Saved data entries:
=== Begin Enclosure ===
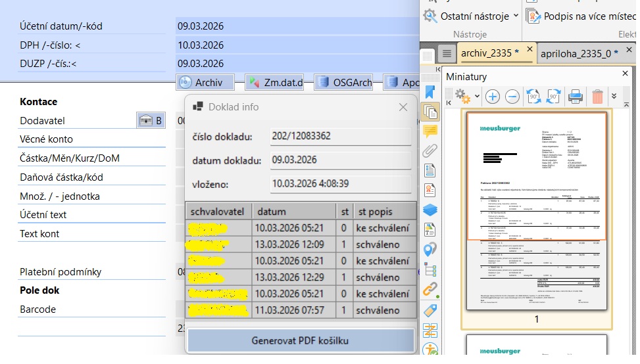Open the bookmarks panel in sidebar
The image size is (640, 364).
click(430, 91)
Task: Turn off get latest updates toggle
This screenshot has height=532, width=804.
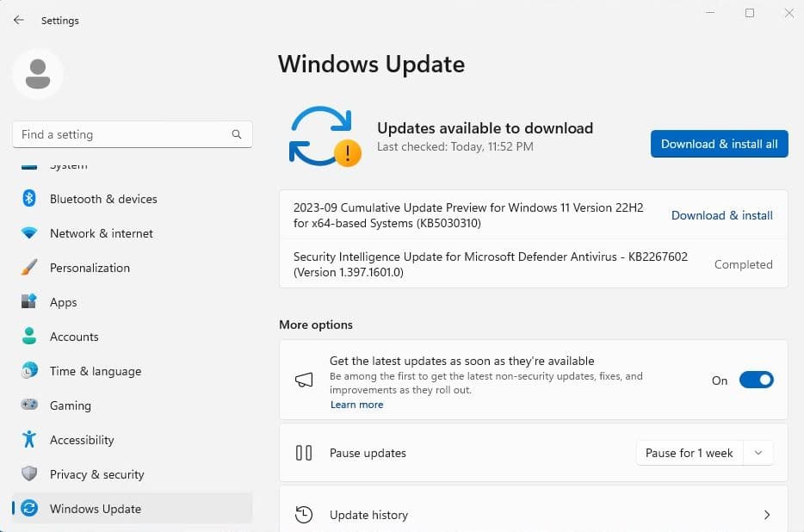Action: pos(756,380)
=== End Enclosure ===
» Assigned task: Leave out the pictures, and please output only the lines from the line that contains "Task: Turn off get latest updates toggle" through the end of the data, both ends included.

» Written answer:
Task: Turn off get latest updates toggle
This screenshot has height=532, width=804.
Action: pos(756,380)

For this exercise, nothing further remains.